— BEGIN —

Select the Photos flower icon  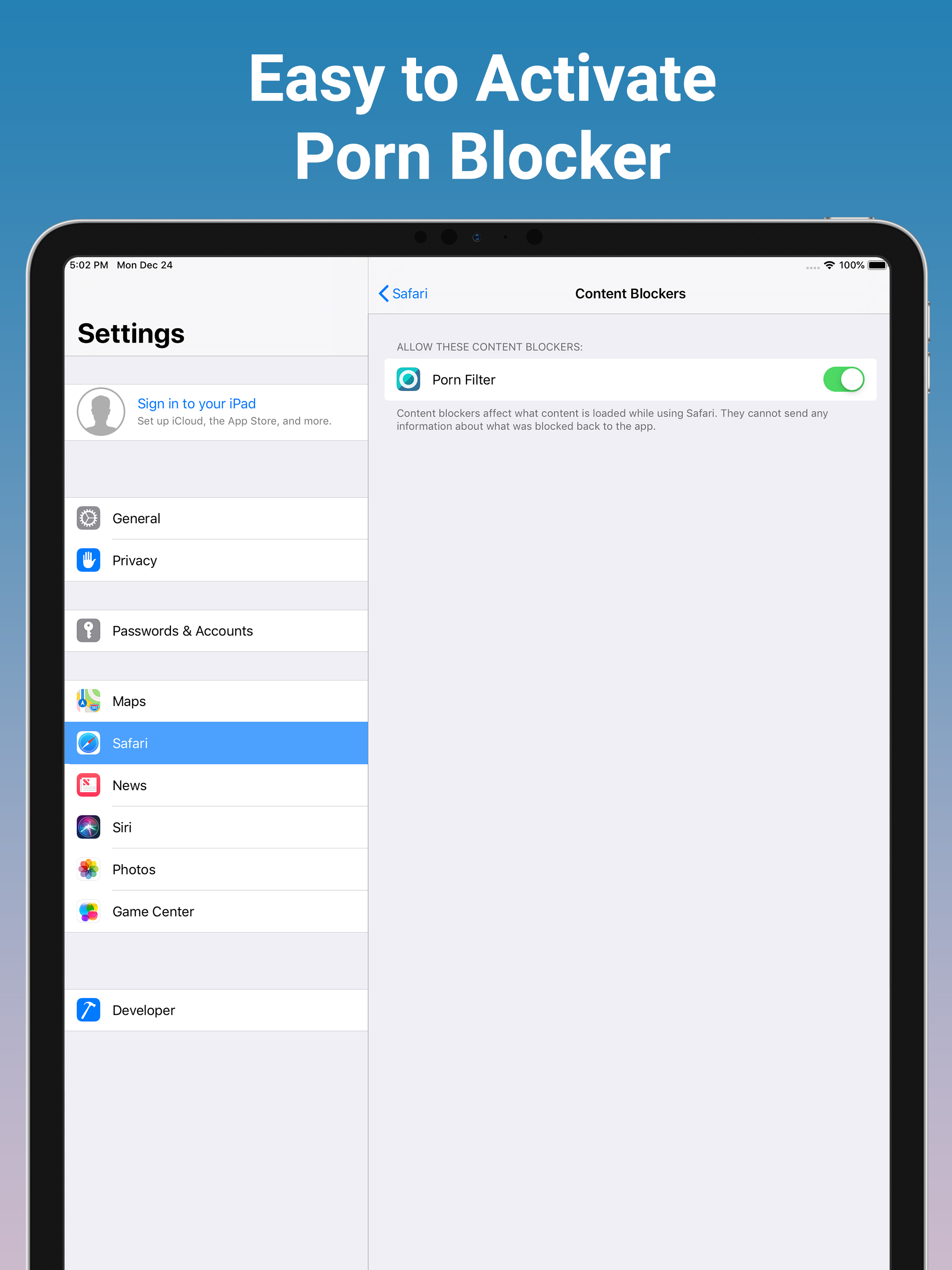[x=88, y=869]
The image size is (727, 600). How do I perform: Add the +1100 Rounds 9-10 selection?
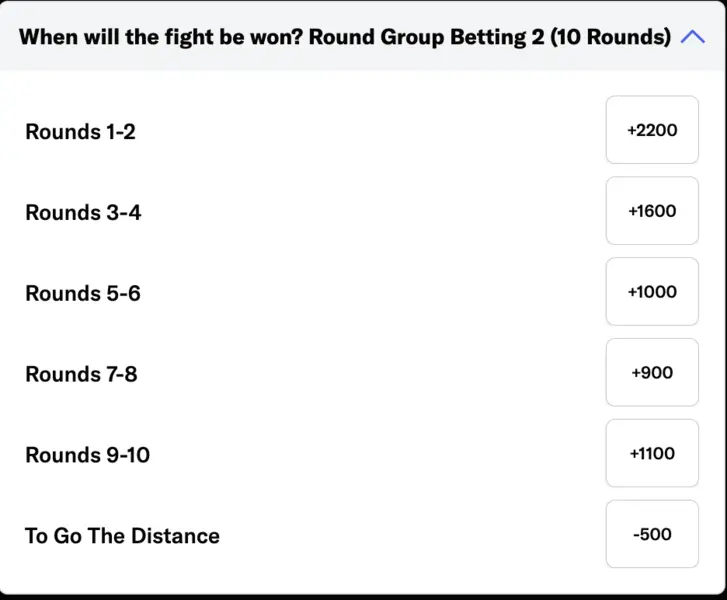652,454
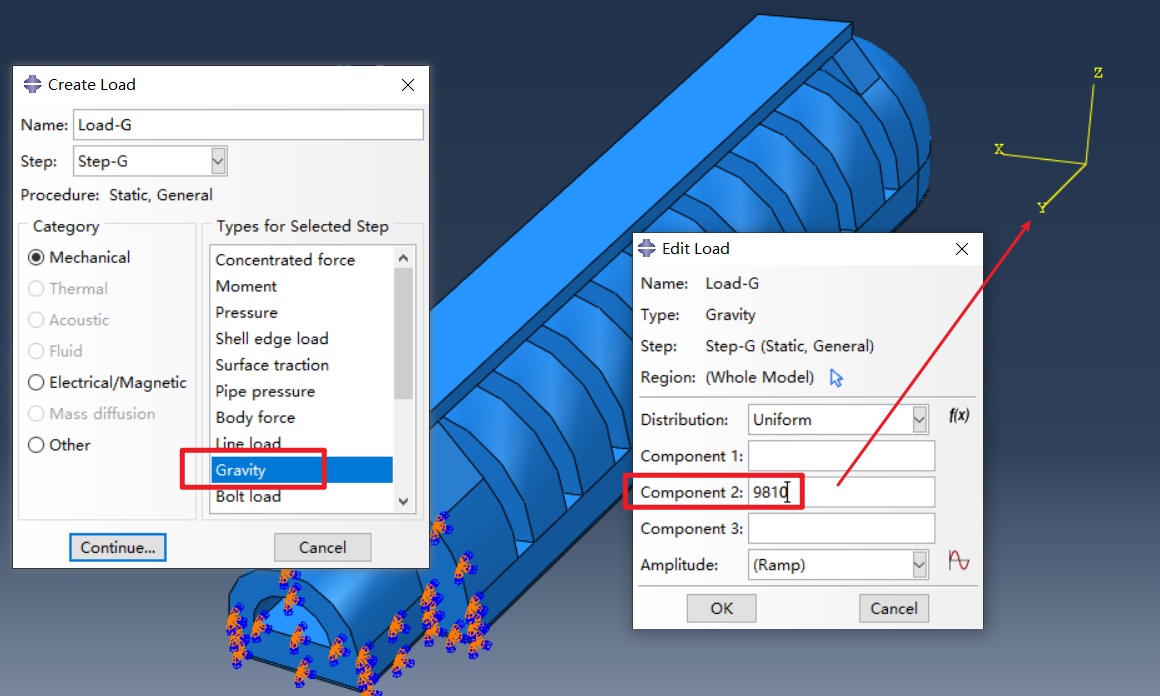Cancel the Edit Load dialog

click(x=893, y=608)
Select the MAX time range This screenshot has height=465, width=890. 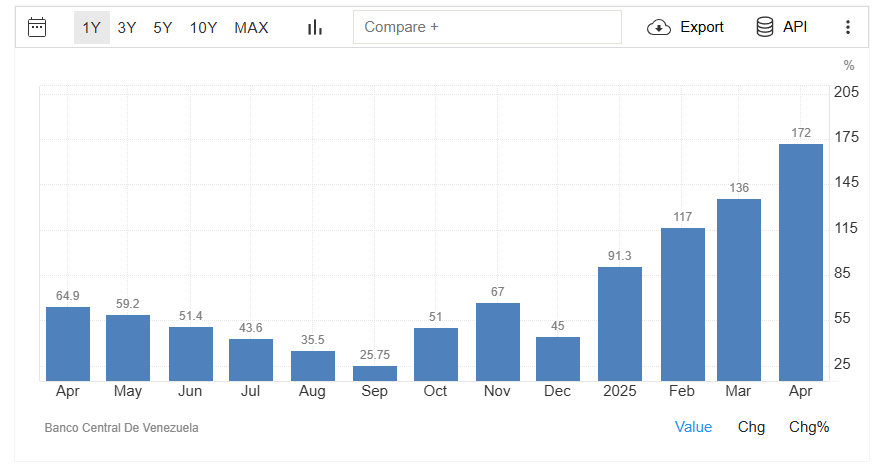[251, 27]
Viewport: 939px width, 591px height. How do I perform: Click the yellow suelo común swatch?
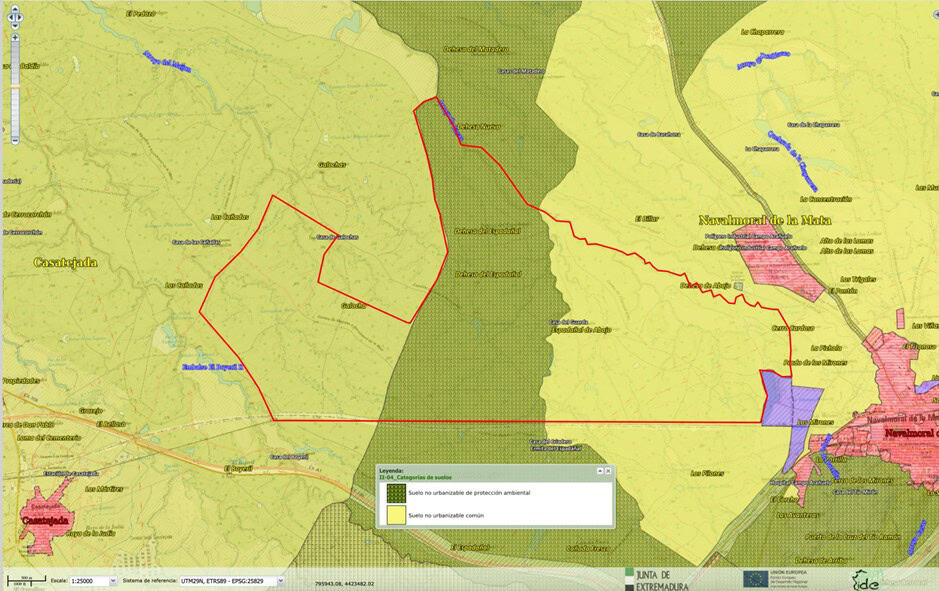pyautogui.click(x=396, y=515)
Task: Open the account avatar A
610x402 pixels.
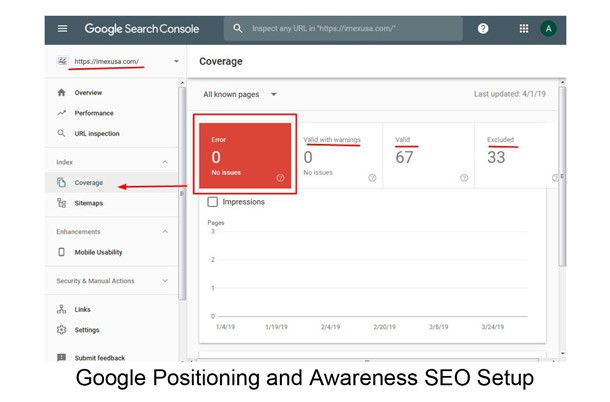Action: coord(548,28)
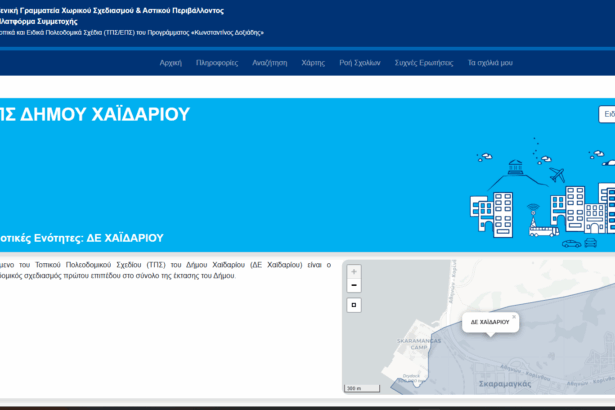Screen dimensions: 615x410
Task: Open the Χάρτης menu item
Action: coord(313,62)
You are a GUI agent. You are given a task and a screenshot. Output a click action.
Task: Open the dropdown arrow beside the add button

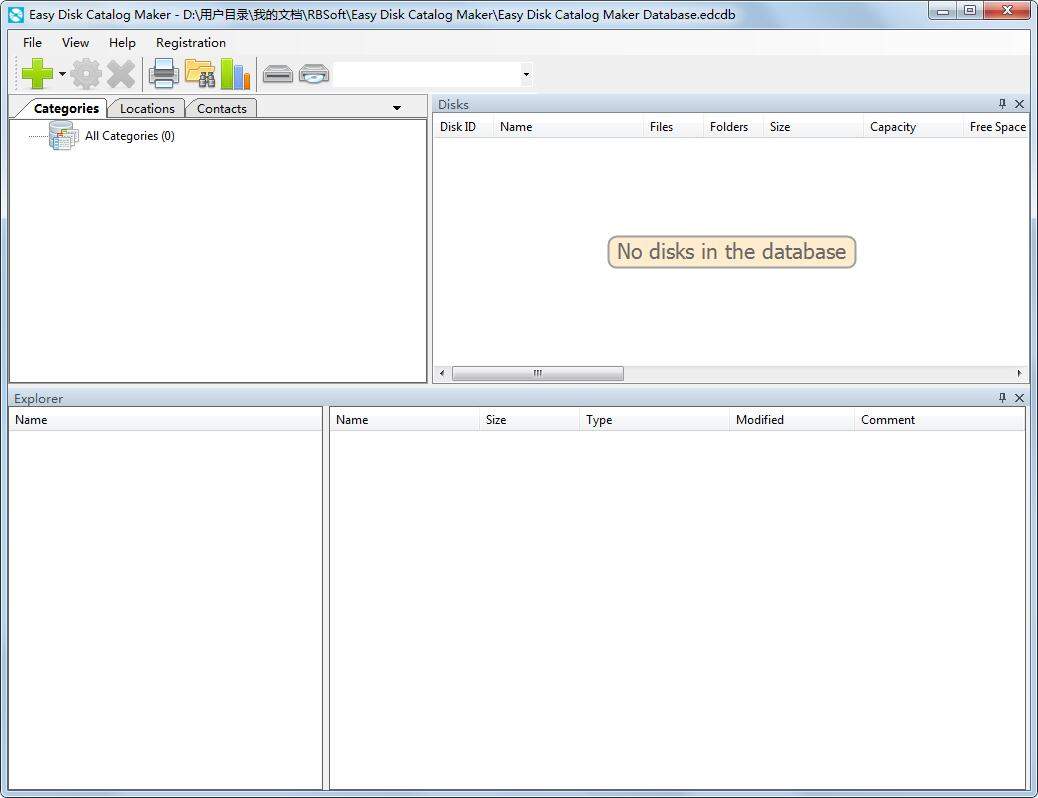coord(61,73)
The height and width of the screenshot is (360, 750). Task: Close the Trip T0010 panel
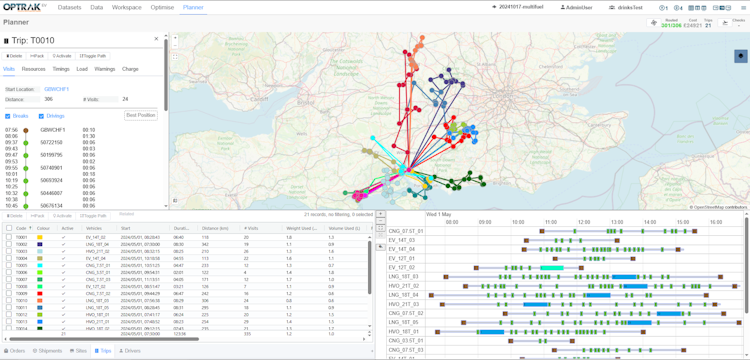(156, 39)
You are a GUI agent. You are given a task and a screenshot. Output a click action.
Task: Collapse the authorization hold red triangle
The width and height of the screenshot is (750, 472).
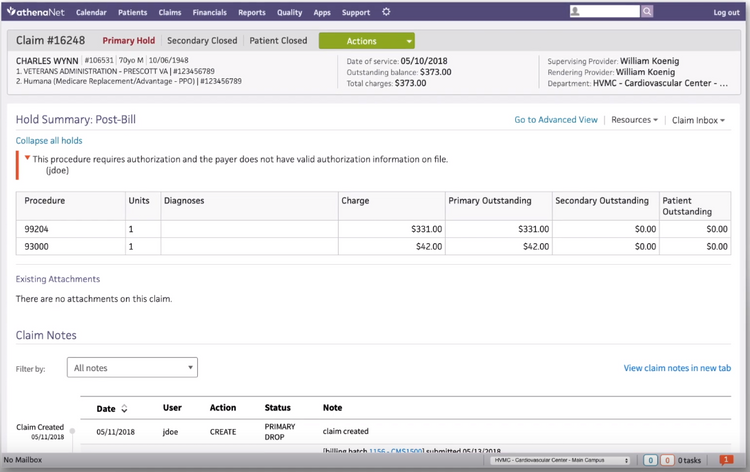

— END —

Direction:
Copy out the items from the line containing "The height and" through the end of the items, both ends included, exactly as they appear, leaving out the pictures.

Answer below:
The height and width of the screenshot is (360, 750). Task: Close the Trip T0010 panel
(156, 39)
You are a GUI agent. You are given a task and a screenshot. Output a click action.
Task: Collapse the authorization hold red triangle
The width and height of the screenshot is (750, 472).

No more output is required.